Your assignment: Only lines containing the string "agent" belong in the answer; find them in the records and copy them.
=== Section Start ===
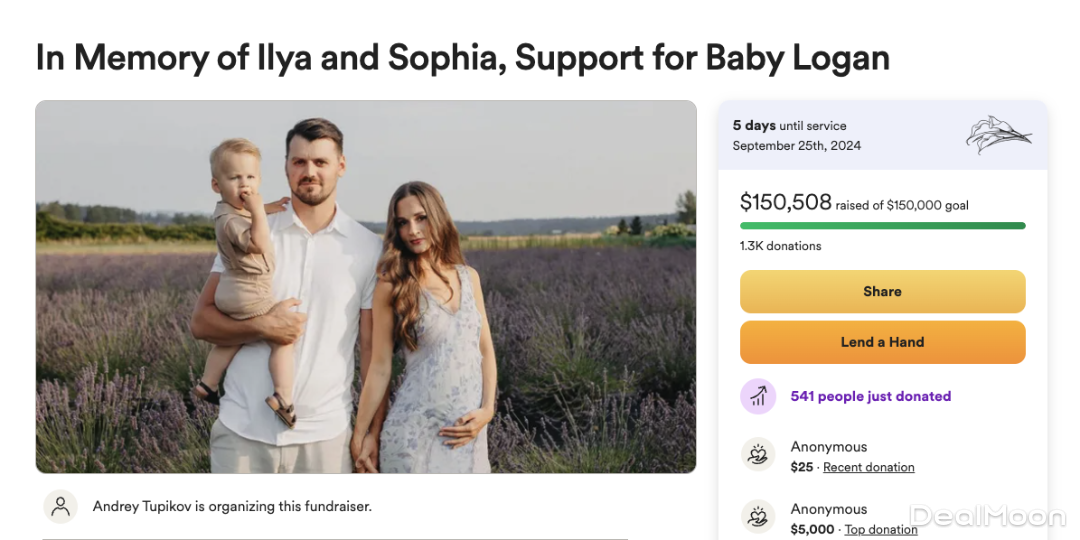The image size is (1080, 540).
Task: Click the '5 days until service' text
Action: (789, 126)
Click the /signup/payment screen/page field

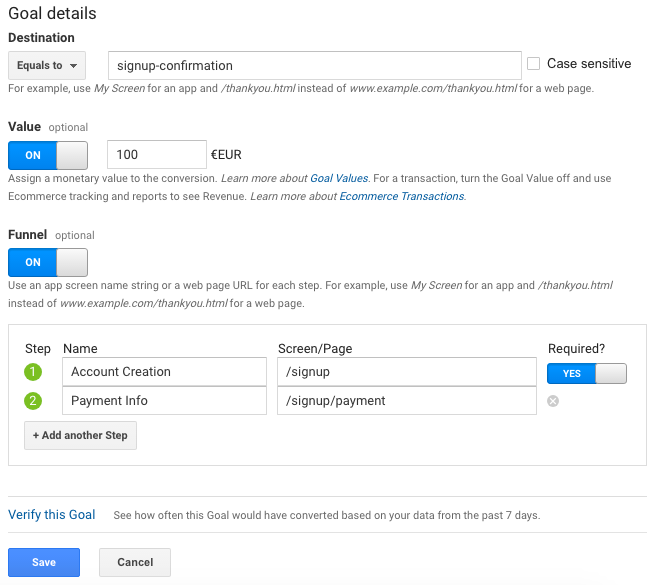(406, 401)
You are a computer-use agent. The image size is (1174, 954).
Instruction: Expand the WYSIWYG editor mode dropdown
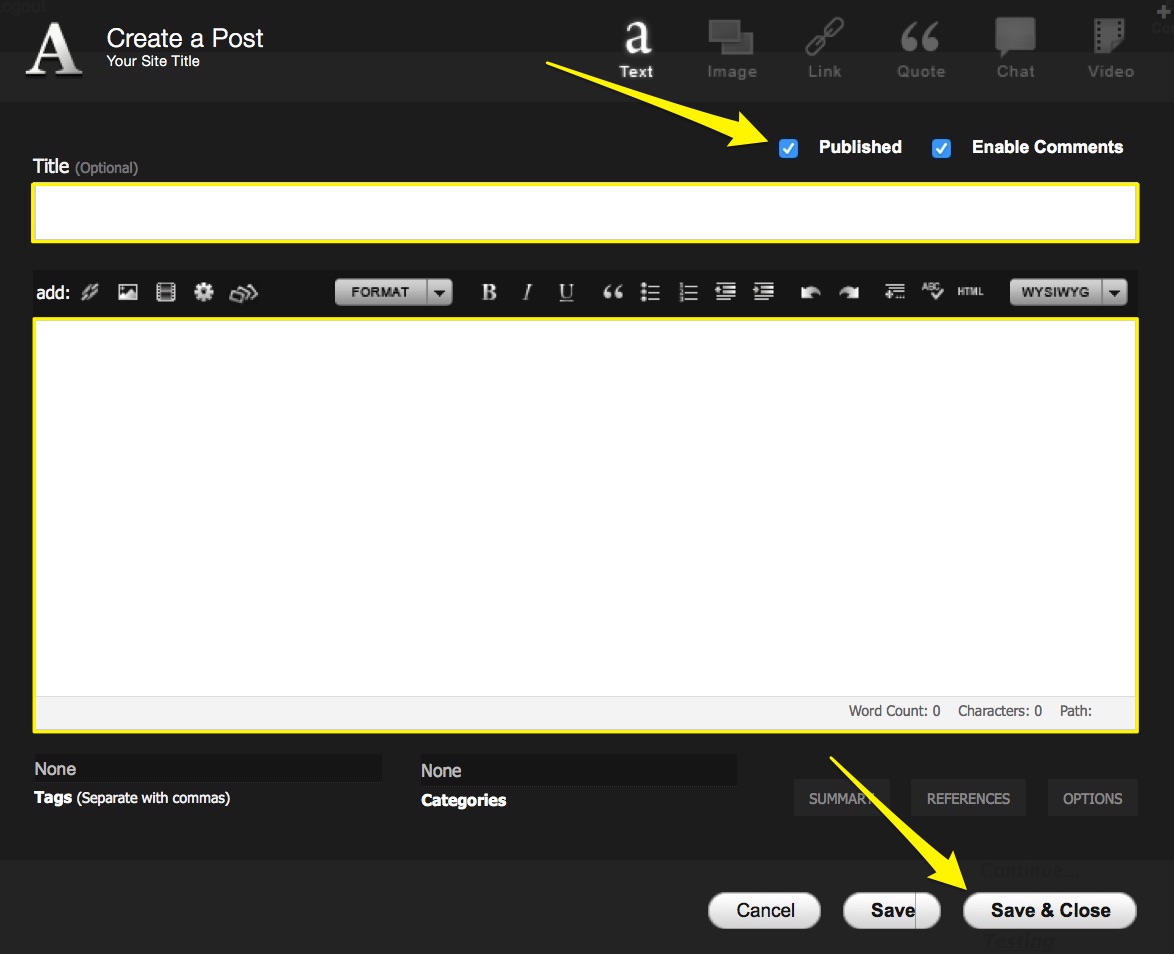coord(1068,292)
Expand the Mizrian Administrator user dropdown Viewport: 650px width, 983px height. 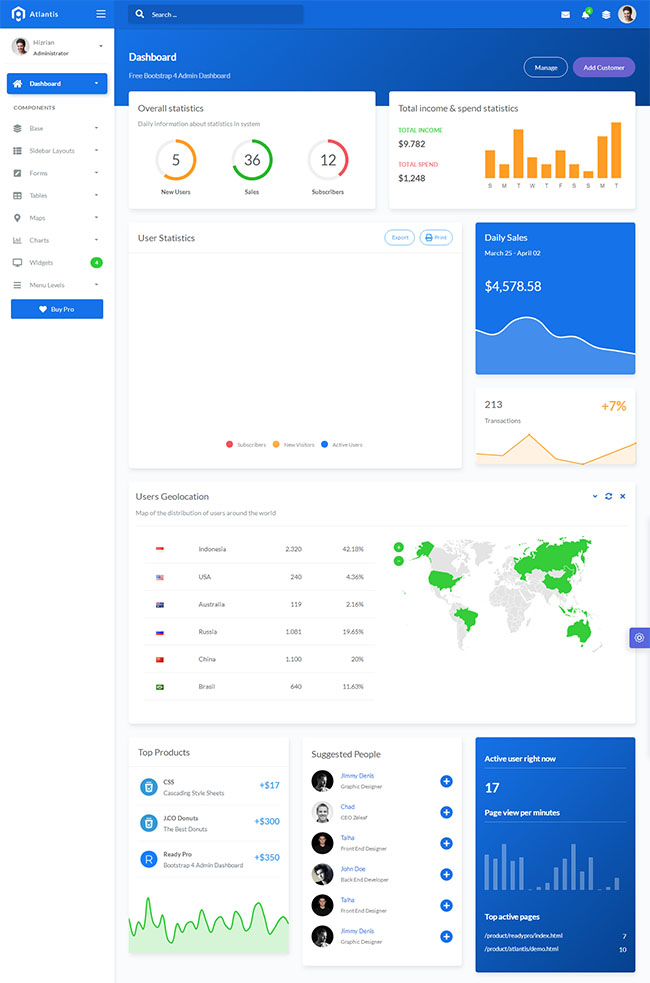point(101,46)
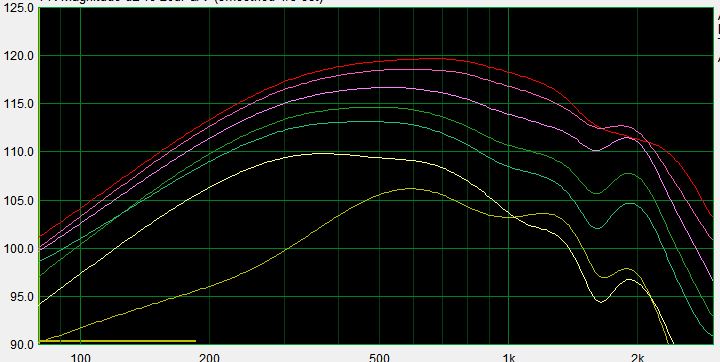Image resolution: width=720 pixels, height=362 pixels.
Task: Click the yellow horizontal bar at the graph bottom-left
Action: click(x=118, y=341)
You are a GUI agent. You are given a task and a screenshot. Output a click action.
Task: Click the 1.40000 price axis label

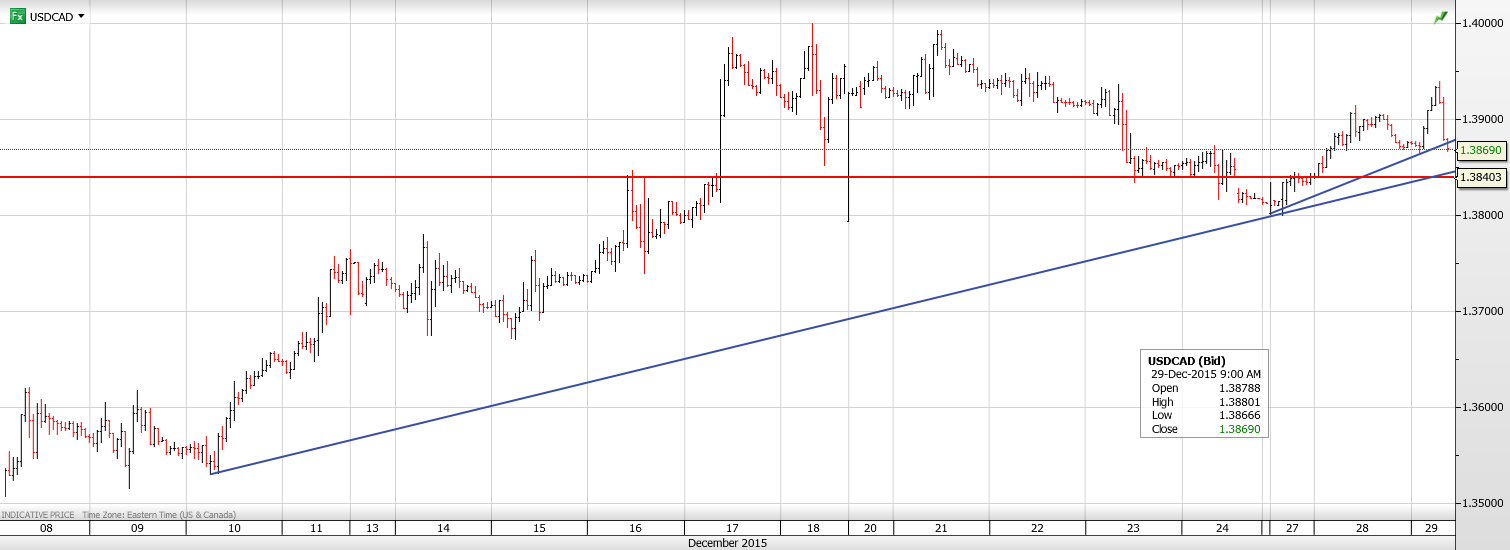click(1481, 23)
=== Section End ===
=== Section Start ===
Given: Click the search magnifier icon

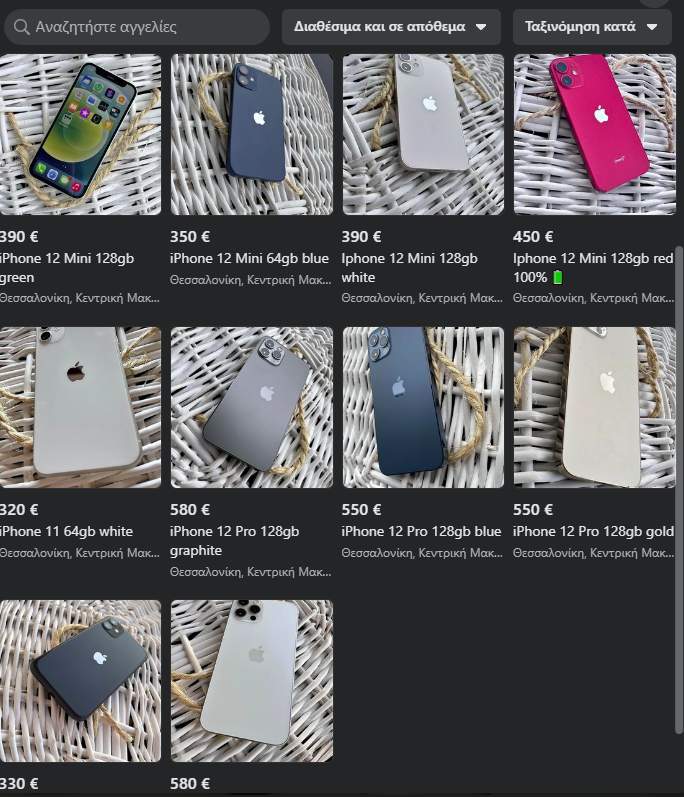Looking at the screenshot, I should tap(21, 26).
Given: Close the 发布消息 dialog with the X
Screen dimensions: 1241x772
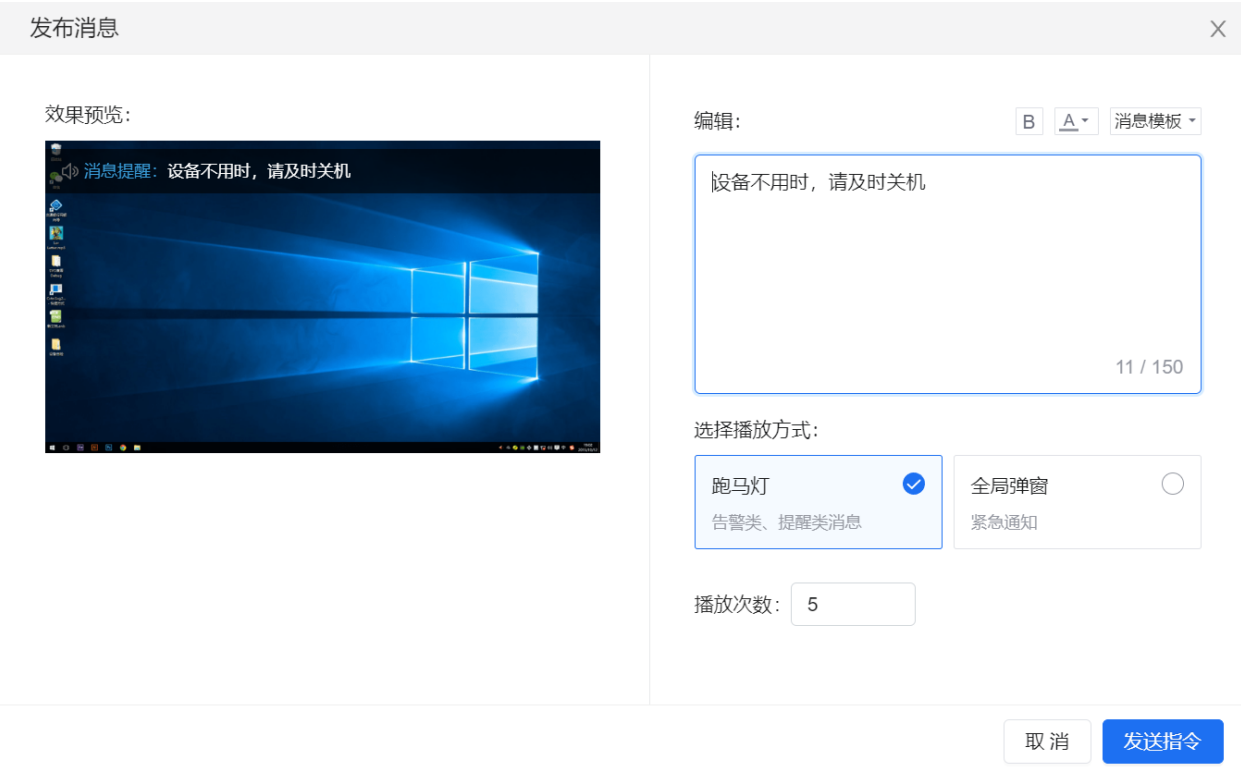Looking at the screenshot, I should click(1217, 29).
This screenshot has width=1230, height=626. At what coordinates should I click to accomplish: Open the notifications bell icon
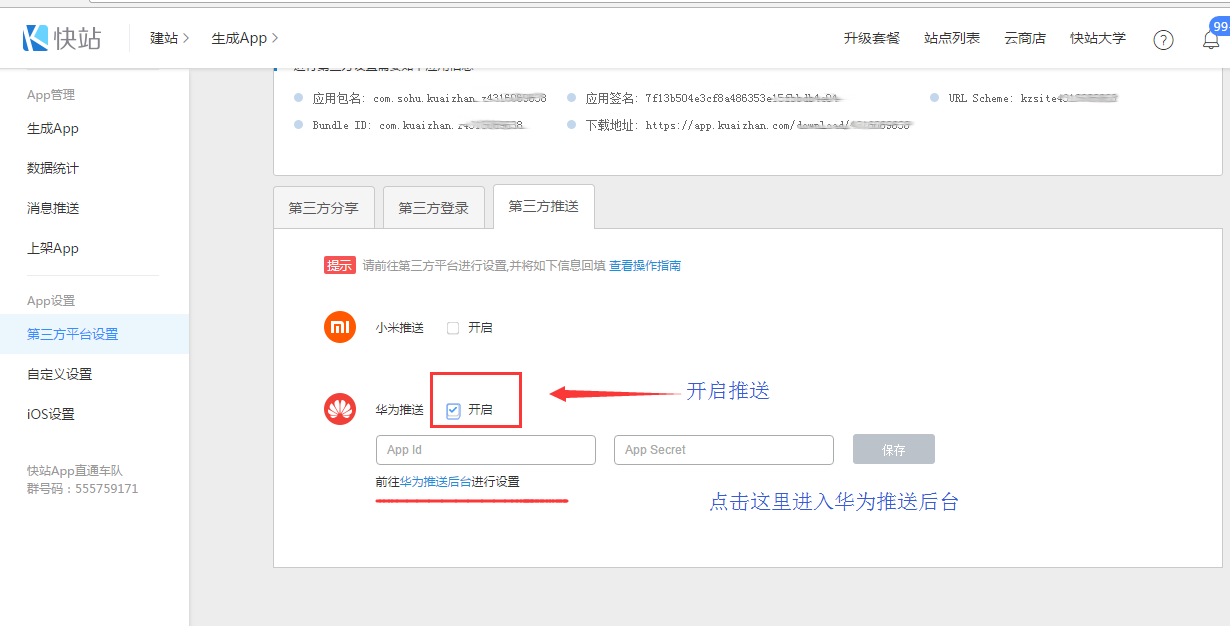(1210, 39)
=== Section End ===
Answer below:
You are a computer-use agent. The image size is (1174, 954).
You are a GUI agent. You are given a task and a screenshot. Output a click action.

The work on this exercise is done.